### Assignment:
Set down exactly, from the records below, the line with "1526x548 pixels." through the line with "Task: Open the Secure", and nothing else.

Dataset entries
-----

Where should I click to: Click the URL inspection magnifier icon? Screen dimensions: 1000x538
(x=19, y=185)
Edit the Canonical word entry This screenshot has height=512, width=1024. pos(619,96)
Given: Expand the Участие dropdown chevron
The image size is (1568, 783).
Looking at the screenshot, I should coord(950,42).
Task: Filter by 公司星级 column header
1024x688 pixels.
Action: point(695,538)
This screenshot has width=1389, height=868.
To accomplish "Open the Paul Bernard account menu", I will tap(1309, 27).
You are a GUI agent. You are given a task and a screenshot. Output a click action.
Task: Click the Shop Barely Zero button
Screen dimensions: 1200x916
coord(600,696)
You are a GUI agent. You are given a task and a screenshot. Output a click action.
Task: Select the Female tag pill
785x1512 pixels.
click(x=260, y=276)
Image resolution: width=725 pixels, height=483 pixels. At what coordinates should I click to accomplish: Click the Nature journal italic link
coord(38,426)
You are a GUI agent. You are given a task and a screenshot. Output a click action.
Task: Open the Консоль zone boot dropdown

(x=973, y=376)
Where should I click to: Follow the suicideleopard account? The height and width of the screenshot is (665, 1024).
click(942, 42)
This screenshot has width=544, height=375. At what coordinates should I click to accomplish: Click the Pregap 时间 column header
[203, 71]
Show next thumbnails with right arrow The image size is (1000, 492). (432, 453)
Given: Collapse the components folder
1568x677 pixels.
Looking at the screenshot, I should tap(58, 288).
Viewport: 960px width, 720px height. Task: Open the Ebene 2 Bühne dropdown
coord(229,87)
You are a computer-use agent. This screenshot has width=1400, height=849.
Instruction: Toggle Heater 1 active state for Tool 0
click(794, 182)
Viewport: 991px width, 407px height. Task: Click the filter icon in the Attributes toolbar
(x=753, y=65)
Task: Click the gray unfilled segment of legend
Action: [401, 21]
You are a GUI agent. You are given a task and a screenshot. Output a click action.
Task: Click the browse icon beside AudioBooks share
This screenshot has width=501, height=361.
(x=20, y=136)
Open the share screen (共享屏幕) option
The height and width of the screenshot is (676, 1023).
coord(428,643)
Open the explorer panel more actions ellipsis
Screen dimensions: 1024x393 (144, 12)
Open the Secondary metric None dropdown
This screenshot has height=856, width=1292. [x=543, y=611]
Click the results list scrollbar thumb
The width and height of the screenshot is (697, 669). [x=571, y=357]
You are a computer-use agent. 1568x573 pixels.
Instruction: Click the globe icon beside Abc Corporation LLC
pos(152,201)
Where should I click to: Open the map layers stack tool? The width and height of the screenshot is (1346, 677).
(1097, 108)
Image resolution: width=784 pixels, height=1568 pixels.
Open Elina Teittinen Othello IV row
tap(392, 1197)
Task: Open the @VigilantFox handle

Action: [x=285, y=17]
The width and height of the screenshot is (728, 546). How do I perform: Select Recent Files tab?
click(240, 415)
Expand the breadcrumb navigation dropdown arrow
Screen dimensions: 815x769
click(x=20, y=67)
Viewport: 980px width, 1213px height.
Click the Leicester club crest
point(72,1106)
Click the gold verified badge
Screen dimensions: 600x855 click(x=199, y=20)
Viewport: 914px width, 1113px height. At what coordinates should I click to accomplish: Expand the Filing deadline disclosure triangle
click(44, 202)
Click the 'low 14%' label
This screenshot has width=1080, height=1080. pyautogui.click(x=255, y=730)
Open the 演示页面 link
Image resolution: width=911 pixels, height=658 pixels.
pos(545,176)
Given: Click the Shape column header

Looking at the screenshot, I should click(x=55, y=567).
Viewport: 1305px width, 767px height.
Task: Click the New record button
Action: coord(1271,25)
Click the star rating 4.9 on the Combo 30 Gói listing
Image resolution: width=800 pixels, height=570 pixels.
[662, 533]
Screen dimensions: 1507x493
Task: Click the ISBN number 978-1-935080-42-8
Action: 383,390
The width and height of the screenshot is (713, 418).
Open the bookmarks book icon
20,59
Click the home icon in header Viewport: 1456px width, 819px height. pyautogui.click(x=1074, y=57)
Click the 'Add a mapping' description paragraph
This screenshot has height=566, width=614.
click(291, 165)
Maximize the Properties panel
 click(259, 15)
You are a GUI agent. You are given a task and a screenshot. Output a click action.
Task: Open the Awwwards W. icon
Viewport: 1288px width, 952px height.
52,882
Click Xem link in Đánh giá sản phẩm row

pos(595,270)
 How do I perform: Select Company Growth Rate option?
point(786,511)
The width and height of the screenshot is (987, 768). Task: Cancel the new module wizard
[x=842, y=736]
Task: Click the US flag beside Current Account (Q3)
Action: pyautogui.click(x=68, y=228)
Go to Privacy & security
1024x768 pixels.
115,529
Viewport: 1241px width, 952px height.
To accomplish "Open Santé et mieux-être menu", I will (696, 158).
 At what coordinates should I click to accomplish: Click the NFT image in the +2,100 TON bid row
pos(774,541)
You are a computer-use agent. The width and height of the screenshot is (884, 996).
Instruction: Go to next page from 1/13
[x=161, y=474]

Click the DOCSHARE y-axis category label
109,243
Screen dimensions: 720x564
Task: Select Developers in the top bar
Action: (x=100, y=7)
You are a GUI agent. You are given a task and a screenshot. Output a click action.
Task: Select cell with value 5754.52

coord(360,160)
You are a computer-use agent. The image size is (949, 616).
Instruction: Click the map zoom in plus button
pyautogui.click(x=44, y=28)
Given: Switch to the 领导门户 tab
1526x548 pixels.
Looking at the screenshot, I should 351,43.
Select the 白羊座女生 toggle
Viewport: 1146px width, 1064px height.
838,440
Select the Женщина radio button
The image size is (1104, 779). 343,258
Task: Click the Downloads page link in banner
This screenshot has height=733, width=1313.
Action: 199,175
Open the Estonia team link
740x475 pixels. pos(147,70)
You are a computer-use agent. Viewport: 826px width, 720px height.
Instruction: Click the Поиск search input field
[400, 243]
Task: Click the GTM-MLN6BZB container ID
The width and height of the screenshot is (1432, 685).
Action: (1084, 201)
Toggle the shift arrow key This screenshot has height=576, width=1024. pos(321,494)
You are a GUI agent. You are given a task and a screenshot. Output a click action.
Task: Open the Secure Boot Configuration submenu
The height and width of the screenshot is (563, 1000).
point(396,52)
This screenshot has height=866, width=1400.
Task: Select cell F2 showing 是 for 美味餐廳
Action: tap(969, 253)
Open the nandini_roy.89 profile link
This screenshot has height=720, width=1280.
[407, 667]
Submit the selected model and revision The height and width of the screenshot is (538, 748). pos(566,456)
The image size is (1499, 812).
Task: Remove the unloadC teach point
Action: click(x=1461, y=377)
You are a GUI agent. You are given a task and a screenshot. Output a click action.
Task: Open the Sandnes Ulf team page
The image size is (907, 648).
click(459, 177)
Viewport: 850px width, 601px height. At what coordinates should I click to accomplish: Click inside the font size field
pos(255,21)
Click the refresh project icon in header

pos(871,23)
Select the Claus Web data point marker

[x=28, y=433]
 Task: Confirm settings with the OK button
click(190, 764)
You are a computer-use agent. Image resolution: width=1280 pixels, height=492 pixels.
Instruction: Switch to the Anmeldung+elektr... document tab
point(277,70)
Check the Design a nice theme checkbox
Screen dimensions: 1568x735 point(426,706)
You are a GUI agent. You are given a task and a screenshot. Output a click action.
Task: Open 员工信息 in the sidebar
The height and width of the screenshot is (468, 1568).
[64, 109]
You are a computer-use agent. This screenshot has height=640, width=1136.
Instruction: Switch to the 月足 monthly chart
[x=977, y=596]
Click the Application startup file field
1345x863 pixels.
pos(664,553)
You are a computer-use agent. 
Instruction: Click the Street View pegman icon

-----

### Reply to the exercise:
1526x548 pixels.
Looking at the screenshot, I should 351,43.
Select the 白羊座女生 toggle
Viewport: 1146px width, 1064px height.
838,440
Select the Женщина radio button
The image size is (1104, 779). 343,258
Task: Click the Downloads page link in banner
This screenshot has height=733, width=1313.
Action: 199,175
Open the Estonia team link
740x475 pixels. pos(147,70)
You are a computer-use agent. Viewport: 826px width, 720px height.
Instruction: Click the Поиск search input field
[400, 243]
Task: Click the GTM-MLN6BZB container ID
The width and height of the screenshot is (1432, 685).
Action: (1084, 201)
Toggle the shift arrow key This screenshot has height=576, width=1024. pos(321,494)
You are a GUI agent. You are given a task and a screenshot. Output a click action.
Task: Open the Secure Boot Configuration submenu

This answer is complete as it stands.